* Begin ARTICLE *

Learn R Programming

cassandRa (version 0.1.0)

CoverageEstimator: Coverage Estimator, using Chao1 Index, Turing-Good or Binomial depending on what is possible

Description

An estimate of the sample coverage, which tries to use the most appropriate method

Usage

CoverageEstimator(x, cutoff = 5, BayesPrior = "Flat")

Arguments

x

A vector of integers, the observed sample counts

cutoff

When to switch from binomial model to Chao1 estimator

BayesPrior

Prior to use. Either 'Flat' or 'Jeffereys'.

Value

c_hat, the estimated coverage. (i.e. 1- C_def)

Details

Sample coverage is defined as the probability that the next interaction drawn is of a type not yet seen

If the sample size is at or below a cutoff (5) or if all the samples are singletons, this is calculated as the posterior mean of a binomial model using a flat prior (this can be changed to a Jeffereys).

If there are singletons but no doubletons, the Turing-Good estimate is used: c_hat = 1 - (f1/n)

If there are both singletons and doubletons, the Chao1 index is used:

c_hat = 1 -( (f1/n) * ( (f1*(n-1))/((n-1)*(f1+(2*f2))) ) )

* End ARTICLE *

▶ _PROBLEMS TO WORK ON_
1. Echo the part of the CoverageEstimator page starting at "Sample coverage is" and ending at "to a Jeffereys).".
2. Duplicate the lines of the records starting at the line that contains "1568x724 pixels. How" and ending at the final line of the records.

* Begin INPUT ROWS *

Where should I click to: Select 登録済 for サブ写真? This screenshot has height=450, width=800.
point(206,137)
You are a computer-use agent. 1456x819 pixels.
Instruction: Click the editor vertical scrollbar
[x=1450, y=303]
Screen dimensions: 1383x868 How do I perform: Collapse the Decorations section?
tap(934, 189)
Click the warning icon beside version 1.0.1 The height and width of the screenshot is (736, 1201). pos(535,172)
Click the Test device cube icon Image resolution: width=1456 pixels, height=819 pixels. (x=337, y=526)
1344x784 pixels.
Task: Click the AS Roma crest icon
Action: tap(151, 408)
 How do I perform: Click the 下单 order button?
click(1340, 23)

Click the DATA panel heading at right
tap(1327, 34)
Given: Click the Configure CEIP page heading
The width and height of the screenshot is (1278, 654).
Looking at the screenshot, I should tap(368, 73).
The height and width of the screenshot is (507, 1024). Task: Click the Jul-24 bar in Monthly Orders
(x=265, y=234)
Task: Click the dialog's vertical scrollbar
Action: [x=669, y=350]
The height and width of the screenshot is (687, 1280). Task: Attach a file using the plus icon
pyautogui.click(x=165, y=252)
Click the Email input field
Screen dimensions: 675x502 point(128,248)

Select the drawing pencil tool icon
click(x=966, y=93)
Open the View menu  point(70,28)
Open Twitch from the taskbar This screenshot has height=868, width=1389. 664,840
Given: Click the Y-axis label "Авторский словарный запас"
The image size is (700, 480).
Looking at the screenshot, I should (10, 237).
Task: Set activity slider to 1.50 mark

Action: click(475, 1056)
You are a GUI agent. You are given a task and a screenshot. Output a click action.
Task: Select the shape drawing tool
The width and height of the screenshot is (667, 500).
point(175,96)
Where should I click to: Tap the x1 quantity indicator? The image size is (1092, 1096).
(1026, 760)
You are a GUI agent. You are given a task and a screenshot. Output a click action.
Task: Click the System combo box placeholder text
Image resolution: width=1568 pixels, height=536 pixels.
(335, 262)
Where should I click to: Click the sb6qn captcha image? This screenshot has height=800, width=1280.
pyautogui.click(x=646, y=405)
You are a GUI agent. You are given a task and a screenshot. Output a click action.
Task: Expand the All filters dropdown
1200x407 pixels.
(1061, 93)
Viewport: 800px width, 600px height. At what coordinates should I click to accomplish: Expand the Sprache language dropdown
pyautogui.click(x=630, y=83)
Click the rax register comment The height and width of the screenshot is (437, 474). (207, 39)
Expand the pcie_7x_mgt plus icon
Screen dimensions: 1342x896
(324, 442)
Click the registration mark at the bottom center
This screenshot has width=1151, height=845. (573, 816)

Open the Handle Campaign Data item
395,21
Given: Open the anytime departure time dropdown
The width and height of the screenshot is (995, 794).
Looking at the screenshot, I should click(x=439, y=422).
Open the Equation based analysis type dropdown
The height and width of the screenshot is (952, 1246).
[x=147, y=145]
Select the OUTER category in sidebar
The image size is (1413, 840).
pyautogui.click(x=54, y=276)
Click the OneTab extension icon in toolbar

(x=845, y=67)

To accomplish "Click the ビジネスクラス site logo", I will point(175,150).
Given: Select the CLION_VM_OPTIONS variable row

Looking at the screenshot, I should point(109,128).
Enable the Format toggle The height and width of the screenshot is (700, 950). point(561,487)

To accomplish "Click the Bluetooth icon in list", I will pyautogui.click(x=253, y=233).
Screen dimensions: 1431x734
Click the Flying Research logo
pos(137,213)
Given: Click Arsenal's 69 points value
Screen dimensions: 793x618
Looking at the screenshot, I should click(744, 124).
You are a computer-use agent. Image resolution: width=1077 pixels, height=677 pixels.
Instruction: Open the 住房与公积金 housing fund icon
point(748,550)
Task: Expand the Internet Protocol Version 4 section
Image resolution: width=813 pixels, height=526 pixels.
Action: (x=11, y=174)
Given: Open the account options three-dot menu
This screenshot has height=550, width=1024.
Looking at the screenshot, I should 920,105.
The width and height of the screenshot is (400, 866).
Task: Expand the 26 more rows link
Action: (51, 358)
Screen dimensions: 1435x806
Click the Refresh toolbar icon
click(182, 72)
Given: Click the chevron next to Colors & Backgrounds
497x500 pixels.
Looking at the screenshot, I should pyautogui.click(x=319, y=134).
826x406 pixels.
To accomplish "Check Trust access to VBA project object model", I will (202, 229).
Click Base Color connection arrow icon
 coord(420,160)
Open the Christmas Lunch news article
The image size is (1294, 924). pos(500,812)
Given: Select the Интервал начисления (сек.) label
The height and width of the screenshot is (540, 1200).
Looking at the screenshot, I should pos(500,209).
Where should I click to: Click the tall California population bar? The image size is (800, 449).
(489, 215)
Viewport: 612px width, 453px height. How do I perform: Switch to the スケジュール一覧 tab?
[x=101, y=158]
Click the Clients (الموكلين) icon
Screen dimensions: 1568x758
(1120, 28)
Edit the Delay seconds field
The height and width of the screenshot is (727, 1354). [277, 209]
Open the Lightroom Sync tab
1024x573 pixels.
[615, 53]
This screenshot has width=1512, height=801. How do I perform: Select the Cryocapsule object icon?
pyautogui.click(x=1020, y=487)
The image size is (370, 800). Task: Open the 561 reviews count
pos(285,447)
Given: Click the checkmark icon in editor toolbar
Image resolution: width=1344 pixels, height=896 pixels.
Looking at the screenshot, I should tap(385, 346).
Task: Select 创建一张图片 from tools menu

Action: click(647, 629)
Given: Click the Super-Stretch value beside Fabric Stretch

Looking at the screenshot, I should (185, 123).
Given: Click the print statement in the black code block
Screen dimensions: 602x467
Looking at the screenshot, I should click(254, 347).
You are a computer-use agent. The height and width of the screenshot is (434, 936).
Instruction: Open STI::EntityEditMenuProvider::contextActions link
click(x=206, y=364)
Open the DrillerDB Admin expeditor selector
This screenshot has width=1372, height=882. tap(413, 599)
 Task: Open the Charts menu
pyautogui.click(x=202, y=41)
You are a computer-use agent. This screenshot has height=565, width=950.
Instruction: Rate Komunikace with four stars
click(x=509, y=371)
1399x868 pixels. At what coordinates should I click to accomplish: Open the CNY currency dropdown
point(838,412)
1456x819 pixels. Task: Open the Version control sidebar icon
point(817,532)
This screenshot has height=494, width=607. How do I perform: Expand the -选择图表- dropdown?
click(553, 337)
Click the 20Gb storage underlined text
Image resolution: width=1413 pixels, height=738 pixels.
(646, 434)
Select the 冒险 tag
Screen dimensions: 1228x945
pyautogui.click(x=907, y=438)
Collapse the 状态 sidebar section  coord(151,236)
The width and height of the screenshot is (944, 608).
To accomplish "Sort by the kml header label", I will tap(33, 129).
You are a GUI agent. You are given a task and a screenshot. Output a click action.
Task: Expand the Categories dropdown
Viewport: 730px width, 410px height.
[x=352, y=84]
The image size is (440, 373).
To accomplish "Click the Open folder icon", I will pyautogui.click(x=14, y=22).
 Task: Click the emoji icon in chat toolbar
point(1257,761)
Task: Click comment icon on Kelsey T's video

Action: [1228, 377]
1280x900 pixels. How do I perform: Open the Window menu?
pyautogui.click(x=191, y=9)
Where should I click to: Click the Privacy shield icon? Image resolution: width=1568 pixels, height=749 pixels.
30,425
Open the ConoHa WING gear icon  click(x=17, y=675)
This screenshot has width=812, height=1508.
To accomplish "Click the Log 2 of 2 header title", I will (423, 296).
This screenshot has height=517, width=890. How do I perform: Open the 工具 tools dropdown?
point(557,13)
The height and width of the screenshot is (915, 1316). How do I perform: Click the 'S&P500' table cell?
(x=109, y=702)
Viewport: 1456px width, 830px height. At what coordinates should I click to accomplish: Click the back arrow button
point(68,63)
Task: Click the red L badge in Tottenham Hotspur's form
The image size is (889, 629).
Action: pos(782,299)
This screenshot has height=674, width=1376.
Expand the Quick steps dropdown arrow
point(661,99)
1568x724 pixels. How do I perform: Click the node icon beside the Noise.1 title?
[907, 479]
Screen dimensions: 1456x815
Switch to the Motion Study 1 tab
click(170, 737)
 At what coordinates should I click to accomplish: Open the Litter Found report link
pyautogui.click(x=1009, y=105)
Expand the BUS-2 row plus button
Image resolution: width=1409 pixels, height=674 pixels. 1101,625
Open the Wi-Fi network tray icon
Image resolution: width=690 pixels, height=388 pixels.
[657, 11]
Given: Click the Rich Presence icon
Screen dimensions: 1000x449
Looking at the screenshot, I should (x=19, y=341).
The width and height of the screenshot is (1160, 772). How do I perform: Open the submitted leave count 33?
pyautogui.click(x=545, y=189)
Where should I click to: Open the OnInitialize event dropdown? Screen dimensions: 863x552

* End INPUT ROWS *

▶ _SOLVED TASKS_
1.
Sample coverage is defined as the probability that the next interaction drawn is of a type not yet seen

If the sample size is at or below a cutoff (5) or if all the samples are singletons, this is calculated as the posterior mean of a binomial model using a flat prior (this can be changed to a Jeffereys).

2.
1568x724 pixels. How do I perform: Click the node icon beside the Noise.1 title?
[907, 479]
Screen dimensions: 1456x815
Switch to the Motion Study 1 tab
click(170, 737)
 At what coordinates should I click to accomplish: Open the Litter Found report link
pyautogui.click(x=1009, y=105)
Expand the BUS-2 row plus button
Image resolution: width=1409 pixels, height=674 pixels. 1101,625
Open the Wi-Fi network tray icon
Image resolution: width=690 pixels, height=388 pixels.
[657, 11]
Given: Click the Rich Presence icon
Screen dimensions: 1000x449
Looking at the screenshot, I should (x=19, y=341).
The width and height of the screenshot is (1160, 772). How do I perform: Open the submitted leave count 33?
pyautogui.click(x=545, y=189)
Where should I click to: Open the OnInitialize event dropdown? Screen dimensions: 863x552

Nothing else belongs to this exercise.